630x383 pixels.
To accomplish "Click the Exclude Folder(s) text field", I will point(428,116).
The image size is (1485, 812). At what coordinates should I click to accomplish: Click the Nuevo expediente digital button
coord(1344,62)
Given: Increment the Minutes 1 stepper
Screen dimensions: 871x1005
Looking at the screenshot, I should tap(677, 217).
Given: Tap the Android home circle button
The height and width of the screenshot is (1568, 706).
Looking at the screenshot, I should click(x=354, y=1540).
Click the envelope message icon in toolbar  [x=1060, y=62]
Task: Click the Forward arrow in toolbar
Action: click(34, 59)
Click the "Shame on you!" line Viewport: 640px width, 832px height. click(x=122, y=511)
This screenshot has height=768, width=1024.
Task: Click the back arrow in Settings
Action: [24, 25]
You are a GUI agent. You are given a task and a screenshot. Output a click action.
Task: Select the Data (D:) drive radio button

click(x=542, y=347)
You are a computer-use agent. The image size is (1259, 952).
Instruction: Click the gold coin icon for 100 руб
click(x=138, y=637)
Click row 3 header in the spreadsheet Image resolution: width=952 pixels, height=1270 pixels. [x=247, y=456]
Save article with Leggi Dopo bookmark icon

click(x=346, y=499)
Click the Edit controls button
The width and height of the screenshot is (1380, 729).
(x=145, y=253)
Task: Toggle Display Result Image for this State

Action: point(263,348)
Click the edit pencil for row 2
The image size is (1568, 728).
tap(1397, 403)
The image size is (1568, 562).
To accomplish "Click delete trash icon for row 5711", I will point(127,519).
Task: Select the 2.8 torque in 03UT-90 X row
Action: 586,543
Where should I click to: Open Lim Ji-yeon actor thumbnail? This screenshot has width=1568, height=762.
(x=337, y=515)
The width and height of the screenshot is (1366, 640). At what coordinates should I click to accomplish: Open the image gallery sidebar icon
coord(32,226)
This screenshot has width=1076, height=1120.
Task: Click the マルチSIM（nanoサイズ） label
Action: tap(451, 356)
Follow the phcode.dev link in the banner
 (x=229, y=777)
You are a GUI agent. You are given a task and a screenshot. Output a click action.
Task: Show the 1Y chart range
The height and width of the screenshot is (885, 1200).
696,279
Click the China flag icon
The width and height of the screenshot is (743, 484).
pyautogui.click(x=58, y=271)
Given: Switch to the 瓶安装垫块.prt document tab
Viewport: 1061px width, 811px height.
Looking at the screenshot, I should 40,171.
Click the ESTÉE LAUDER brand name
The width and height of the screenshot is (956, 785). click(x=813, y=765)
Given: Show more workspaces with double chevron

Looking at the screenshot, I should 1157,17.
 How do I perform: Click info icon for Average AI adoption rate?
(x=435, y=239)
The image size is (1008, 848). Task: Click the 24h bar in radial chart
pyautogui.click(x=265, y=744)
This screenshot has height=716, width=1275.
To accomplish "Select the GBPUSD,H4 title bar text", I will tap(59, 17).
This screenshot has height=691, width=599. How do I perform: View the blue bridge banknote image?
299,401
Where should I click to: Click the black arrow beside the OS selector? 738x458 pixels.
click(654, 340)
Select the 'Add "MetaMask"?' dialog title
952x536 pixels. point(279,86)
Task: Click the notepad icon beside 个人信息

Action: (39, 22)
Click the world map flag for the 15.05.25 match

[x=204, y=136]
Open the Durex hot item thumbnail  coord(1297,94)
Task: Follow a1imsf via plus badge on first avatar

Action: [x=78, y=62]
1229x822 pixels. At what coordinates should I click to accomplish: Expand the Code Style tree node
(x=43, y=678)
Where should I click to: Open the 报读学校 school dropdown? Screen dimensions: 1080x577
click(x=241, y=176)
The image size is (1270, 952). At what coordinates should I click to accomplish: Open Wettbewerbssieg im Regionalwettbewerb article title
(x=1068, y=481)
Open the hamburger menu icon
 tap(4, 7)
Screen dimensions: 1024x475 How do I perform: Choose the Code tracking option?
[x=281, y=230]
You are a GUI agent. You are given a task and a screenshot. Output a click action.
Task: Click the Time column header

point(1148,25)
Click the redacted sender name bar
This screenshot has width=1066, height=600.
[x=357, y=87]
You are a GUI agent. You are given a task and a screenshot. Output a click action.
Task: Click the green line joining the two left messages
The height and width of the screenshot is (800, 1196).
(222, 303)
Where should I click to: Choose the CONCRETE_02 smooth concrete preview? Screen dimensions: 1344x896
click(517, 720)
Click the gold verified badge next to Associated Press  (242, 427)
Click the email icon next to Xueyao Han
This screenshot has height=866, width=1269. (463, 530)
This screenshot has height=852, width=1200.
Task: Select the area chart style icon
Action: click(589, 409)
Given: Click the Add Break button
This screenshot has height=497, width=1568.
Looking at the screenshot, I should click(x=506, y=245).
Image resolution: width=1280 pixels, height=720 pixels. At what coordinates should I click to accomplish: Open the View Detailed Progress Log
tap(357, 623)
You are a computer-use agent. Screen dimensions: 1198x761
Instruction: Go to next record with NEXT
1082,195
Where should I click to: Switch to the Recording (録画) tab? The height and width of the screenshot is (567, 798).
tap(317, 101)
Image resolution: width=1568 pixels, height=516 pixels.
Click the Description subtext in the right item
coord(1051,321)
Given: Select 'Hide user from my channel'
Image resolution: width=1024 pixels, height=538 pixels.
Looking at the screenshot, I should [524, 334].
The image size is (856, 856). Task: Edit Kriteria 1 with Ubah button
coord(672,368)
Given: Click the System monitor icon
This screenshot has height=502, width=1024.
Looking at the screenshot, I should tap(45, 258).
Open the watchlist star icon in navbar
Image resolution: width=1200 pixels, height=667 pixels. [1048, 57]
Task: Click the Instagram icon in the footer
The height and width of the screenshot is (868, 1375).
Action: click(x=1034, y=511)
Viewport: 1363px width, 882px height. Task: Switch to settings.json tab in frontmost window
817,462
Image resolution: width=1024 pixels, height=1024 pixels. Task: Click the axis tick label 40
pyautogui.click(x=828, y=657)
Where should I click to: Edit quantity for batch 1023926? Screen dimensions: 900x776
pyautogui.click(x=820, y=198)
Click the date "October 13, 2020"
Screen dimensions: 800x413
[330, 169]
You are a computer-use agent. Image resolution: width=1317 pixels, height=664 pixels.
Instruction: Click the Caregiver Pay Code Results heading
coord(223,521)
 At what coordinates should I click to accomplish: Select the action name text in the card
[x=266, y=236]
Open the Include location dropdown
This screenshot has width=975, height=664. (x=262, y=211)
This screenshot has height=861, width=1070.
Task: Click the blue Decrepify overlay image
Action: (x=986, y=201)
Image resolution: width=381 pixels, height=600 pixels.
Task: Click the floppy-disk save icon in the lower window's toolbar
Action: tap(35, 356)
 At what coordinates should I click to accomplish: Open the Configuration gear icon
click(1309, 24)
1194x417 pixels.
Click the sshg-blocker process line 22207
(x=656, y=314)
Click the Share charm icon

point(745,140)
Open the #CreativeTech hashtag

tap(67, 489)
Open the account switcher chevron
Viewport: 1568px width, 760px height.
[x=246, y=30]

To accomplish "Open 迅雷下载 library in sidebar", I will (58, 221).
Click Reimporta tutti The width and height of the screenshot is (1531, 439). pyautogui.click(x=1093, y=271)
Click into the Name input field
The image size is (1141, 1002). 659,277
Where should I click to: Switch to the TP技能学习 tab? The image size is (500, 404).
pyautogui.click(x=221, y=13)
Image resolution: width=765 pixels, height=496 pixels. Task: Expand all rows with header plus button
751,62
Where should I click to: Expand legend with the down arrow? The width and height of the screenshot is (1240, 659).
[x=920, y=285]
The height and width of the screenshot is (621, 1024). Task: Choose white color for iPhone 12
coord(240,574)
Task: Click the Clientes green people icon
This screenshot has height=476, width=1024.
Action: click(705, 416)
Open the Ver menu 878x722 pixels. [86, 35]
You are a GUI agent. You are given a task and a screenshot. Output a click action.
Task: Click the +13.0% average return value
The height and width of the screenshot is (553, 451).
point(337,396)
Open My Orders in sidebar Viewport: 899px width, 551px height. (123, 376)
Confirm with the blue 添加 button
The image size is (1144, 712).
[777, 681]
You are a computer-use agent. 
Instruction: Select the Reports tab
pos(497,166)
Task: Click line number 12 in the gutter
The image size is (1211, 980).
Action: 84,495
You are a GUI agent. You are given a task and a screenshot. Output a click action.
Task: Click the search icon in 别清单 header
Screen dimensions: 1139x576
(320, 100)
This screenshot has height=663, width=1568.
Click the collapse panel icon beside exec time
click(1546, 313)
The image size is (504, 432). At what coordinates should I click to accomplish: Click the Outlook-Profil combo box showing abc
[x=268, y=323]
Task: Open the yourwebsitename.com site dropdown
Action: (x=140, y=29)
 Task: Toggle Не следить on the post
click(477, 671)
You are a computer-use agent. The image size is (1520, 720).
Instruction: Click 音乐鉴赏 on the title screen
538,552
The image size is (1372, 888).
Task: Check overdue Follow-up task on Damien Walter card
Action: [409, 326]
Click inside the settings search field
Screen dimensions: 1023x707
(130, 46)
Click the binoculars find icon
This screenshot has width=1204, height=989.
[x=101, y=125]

> [About this exercise] Determine how many lines of the material hold the string "computer", and state that number by itself.

> [Your solution] 5